Par ailleurs, des formations courtes visant à mettre le pied à l’étrier se développent. À l’image de celle de 70 heures proposée par la Direction générale de l'offre de soins (DGOS) permettant aux agents de services hospitaliers (ASH) d’obtenir certains modules avant d’entrer en instituts de formation d'aides-soignants (Ifas) [3]. Ou celle de 120 heures de la Direction générale de la cohésion sociale (DGCS) avec Pôle emploi visant à entrer en formation au titre du diplôme d’AES. Pour le reste, et ce malgré la crise sanitaire qui nous a ralentis, le travail se poursuit : nous rassemblons aujourd’hui les propositions des territoires que nous avions sollicitées pour imaginer, à réglementation constante, des actions susceptibles d’être anticipées avant la loi Grand âge et Autonomie, voire de l’inspirer.
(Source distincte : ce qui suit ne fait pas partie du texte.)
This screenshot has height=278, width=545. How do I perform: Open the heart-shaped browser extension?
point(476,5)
Quelles sont les premières pistes d’action en matière de formation ? 

M. L. L’un des enjeux est la crise des vocations d’aides-soignants, dont le cursus attire de moins en moins de volontaires. Pour y remédier, les Ifas d’un même territoire pourraient, par exemple, se lancer dans une stratégie de recrutement plus offensive en direction des lycées professionnels, 50 % des jeunes entrant en Ifas étant bacheliers : en retouchant leur cursus de formation autour des nouveaux métiers, en élargissant les modèles de validation des acquis de l'expérience (VAE) ou encore en s’engageant davantage en faveur de l’apprentissage… Toujours pour ces professionnels, nous pourrions aussi expérimenter un « Parcours + » qui sera hors « Parcours sup » de l’Éducation nationale : l’objectif étant de réussir à faire savoir localement aux candidats malheureux aux études d’infirmiers que, dans leur région, les Ifas peuvent leur offrir une alternative, avant peut-être de retrouver quelques années plus tard leur cursus initial avec de la VAE. Plus globalement, l’ouverture de places supplémentaires en formation par les conseils régionaux volontaires serait aussi bienvenue. Les possibilités sont nombreuses.
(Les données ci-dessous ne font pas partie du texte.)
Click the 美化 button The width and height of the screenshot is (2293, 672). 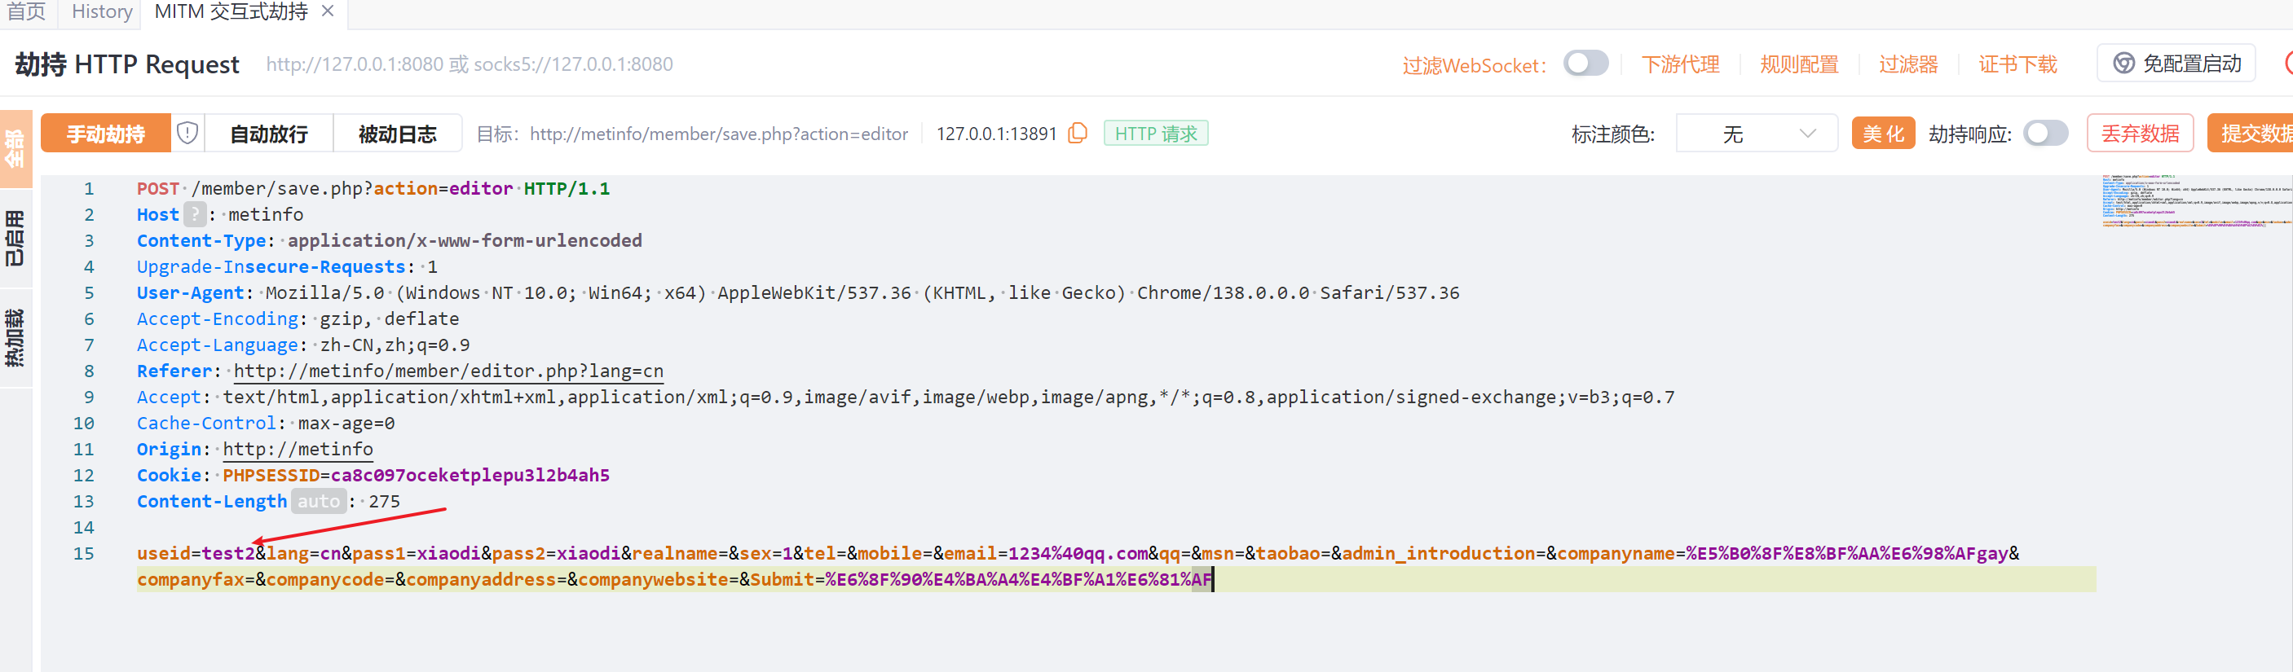click(x=1883, y=134)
Dans tous les cas, l’adhésion des employeurs est essentielle pour le recrutement d’apprentis notamment en profitant des dispositions législatives favorables à la création de centres CFA, voire pour miser sur les candidats ayant réussi une des formations courtes proposées par le ministère.

Quelles autres thématiques avez-vous travaillées ?

M. L. L’aide à la mobilité peut aussi s’avérer un levier important, en particulier en zones rurales. En la matière, le conseil régional de Nouvelle Aquitaine a accepté de financer, au bénéfice de gestionnaires, deux postes de chargés de mission. Ces spécialistes étant parvenus à démontrer que l’acquisition d’une flotte de véhicules mis à disposition des AES pouvait être financièrement équilibrée, ils pourront faire bénéficier de leur expertise tous les employeurs locaux qui le souhaitent. Autre piste, susceptible d’être reprise dans la loi : l’expérimentation d’une carte professionnelle et d’un macaron permettant aux salariés du domicile de stationner gratuitement en ville, y compris sur les emplacements réservés aux taxis et aux bus.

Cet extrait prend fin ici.